Friday, July 5, 2013

Pave the way to all


"No way-in, entrance to foreigners", maybe we could say "aliens". I found this photo in FBfr. Revital Peretz's files quite a certain time ago. The social network systems and "buddy, pal, friend, contact conneting groups" make people often shy, backlaid, reluctant to share and answer adequately. The price of being alive, of being in our generation, of seeing and dealing with so many technical, spiritual, human tools and instruments should call us to more "humanity". As I was walking around in a mall at Boulogne-Billancourt (Paris suburb) two days ago, a place that is quite frequented by a lot of "middle-class" Jewish people, I bought a Diet Coke bottle at the Häagen Dazs shop. Two youths were working there on that day: a colored man and a youn gilr: tattooed and pierced, quite softly. My matushka asked me why I was smiling: in her neck, though she had nice long hair, the young girl had "engraved" a tattoo in Hebrew "אנשיות - humanity". Not really visible, but still. I could not miss it. We are used in jerusalem to get to the heart of anything very quickly. Due to some sense of security, care and definitely we are in a very young country, we get to things quickly and this is dynamic. I immediately spoke to the young lady who wanted to sell me some ice-cream, but I am more in Diet Coke... I said "hello" in Hebrew and she smiled back, very happy: she said that she hardly could speak Hebrew. I told her she had a special and nice tattoo in her neck. She got really happy and answered: "Wow, you saw it! Do you know what is written there?" - "Humanity". - "Yeah, gosh! you got it!" she replied, quite happy. she said she did not really know what the word means, but she got it tattooed in Hebrew because of her "backgrounds" she ascertained. "it is so cute that you got to that so quickly", she told me. I answered that she should learn Hebrew. She had made the tattoo in this Paris suburb and she was glad that, indeed, humanity makes sense in Hebrew. It does. sadly, but I may go back sometime there... I did not ask to take a picture of her neck. I have a lot of tattoos made in Israel. it is not kosher, but I conducted very interesting discussions on the subject with a retired Israeli ambassador to Europe, a specialist of tattooing in Israel at the present.

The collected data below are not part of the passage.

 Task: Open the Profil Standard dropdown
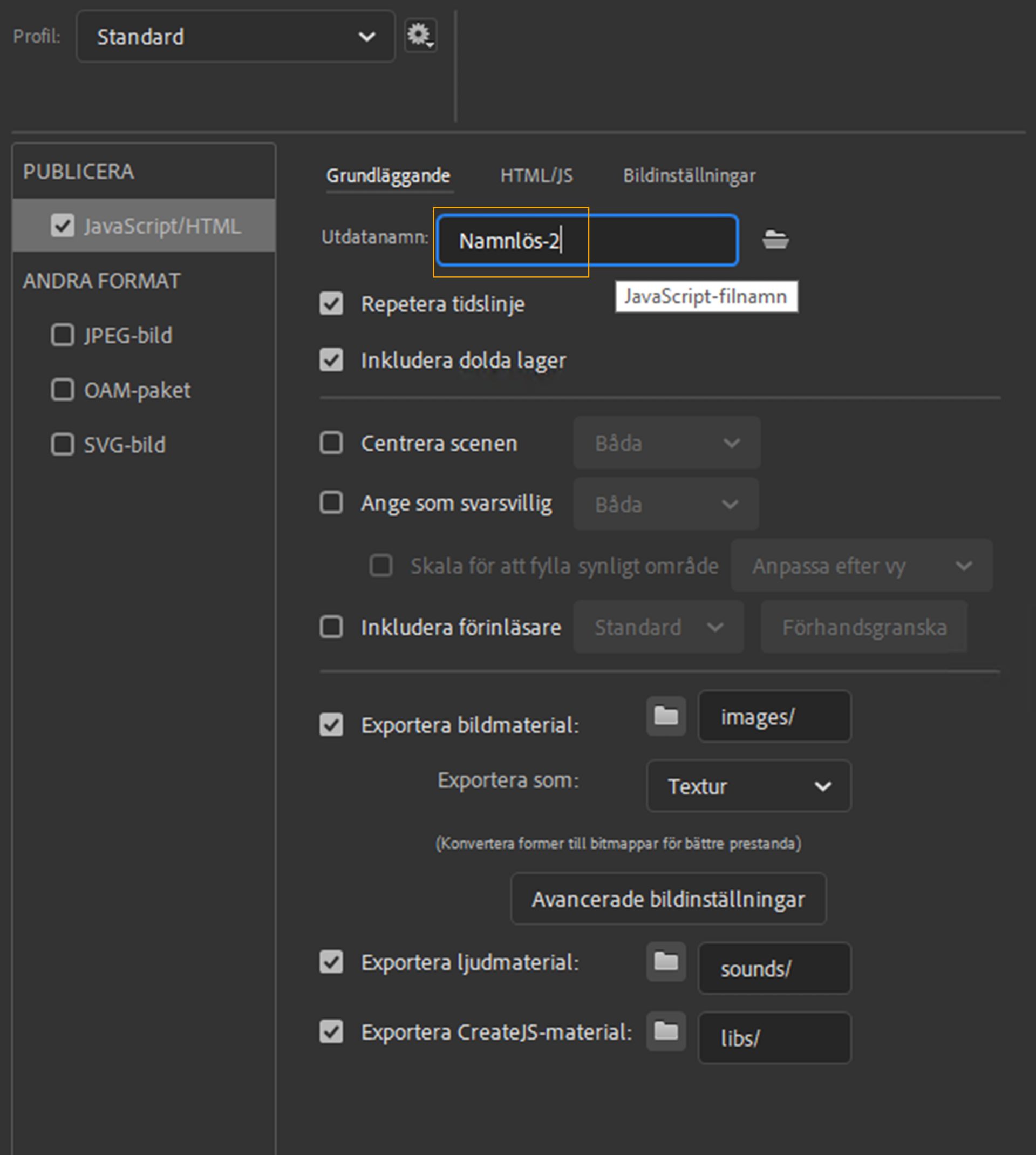click(x=235, y=37)
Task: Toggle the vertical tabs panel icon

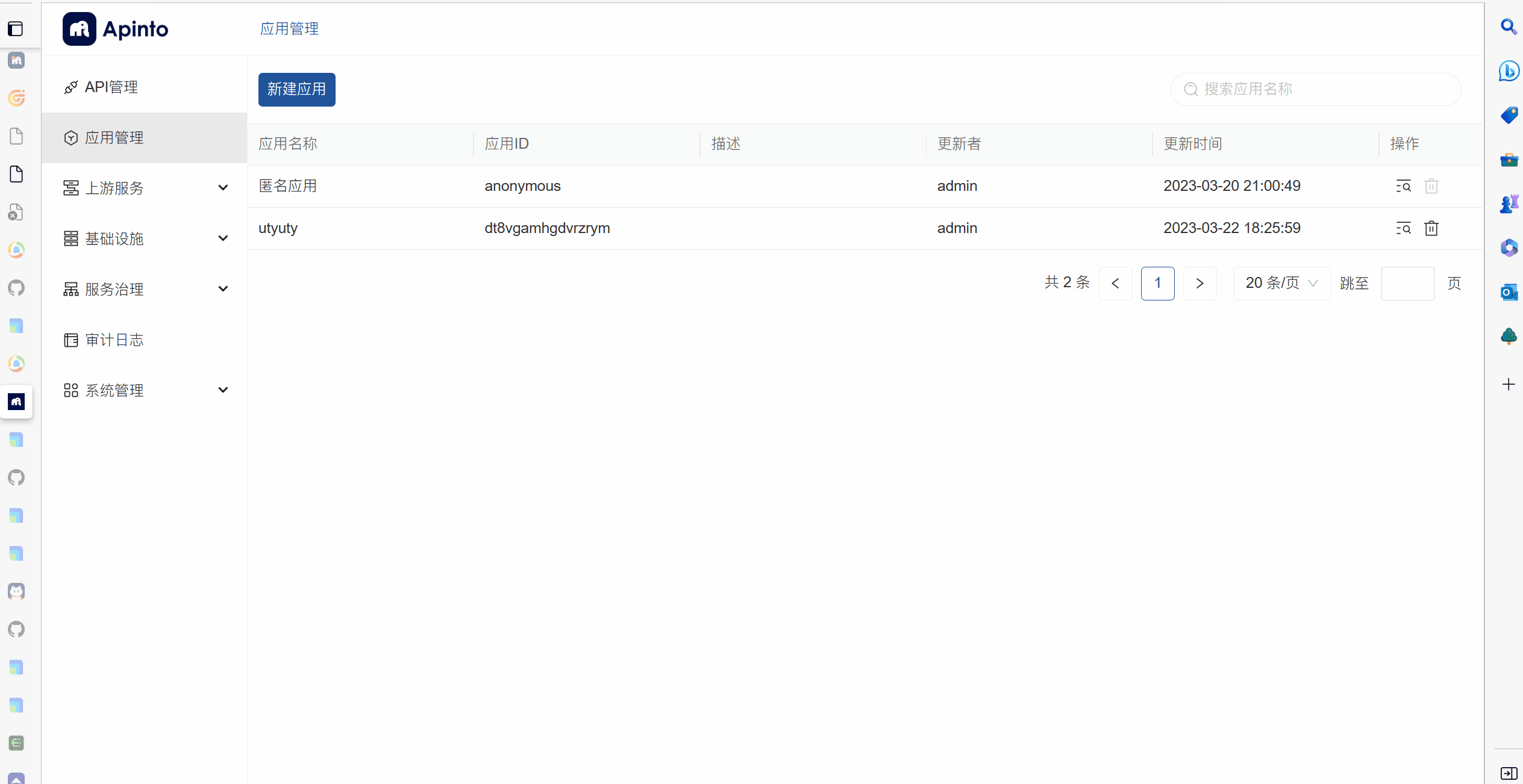Action: pos(16,28)
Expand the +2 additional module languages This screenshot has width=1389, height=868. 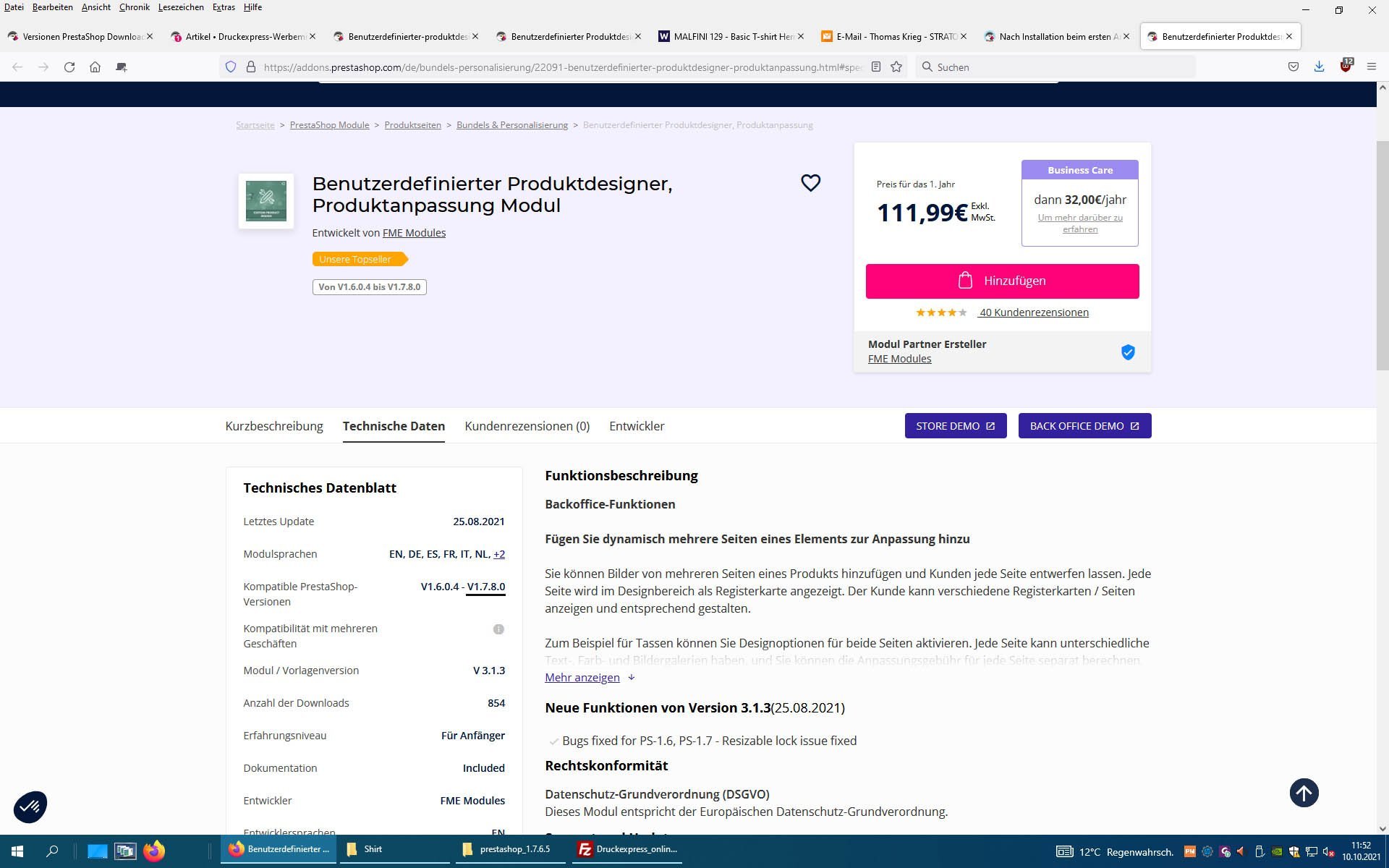coord(499,554)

In Jerusalem, I know I would at once have taken a picture of this neck! But even in a context like a French suburban mall, it was difficult just because there were a lot of clients and the young girl was more likely to speak with me than to distribute the ice-creams... And her choice to get this word "printed" for always on he neck in Hebrew is catching.

We need humanity, being humane. Humane, the word is not that frequent in English. it is not that British or "tea time". Humane is Yiddish. In Yiddish "mentshlekh/מענטשלעך " is unique, just as "Yiddish" is unique and not evident: we are not called to reject anybody, to deny, to rebuke, but to enter something like being on a permanent "Dessine-moi un mouton/draw me a lamb, please" as "The Little Prince". Then to answer. Answering can make it discomfy, unconventional or beyond all conventional standards.

I often send some pictures (flowers, landscapes,...) to some Facebook friends. Both men and women. Or ask how they feel. Males as females would be astounded, they click and go. Some women who are into "introspection" can't leave their own page to drop a "hello friend answer". Of all Facebook contacts that I have, few finally came to meet at Jaffa Gate or in the Old City. They would hardly come to any otehr place in Jerusalem because the process is the same as on the picture above "strangers, foreigners are aliens and we are such so far we are at pains with taming".

Interestingly, the social networks allow Jewish Israelis and Palestinians or Arabs to share and discuss.
We are in a process of "hyper overspeeding process of self-hedonistic behaviors". after World War II, "hedonism" came to Europe and hardly to Israel because the survivors had to fight for the existence of a reality that still is hardly recognized. But the Jewish tradition is very "incarnated". it focuses on bodily, physical, mental, reflective and human veracity of life. So why are we so shy? Or as Viktor Frankl stated, overcoming death compulsorily leads us to be humane.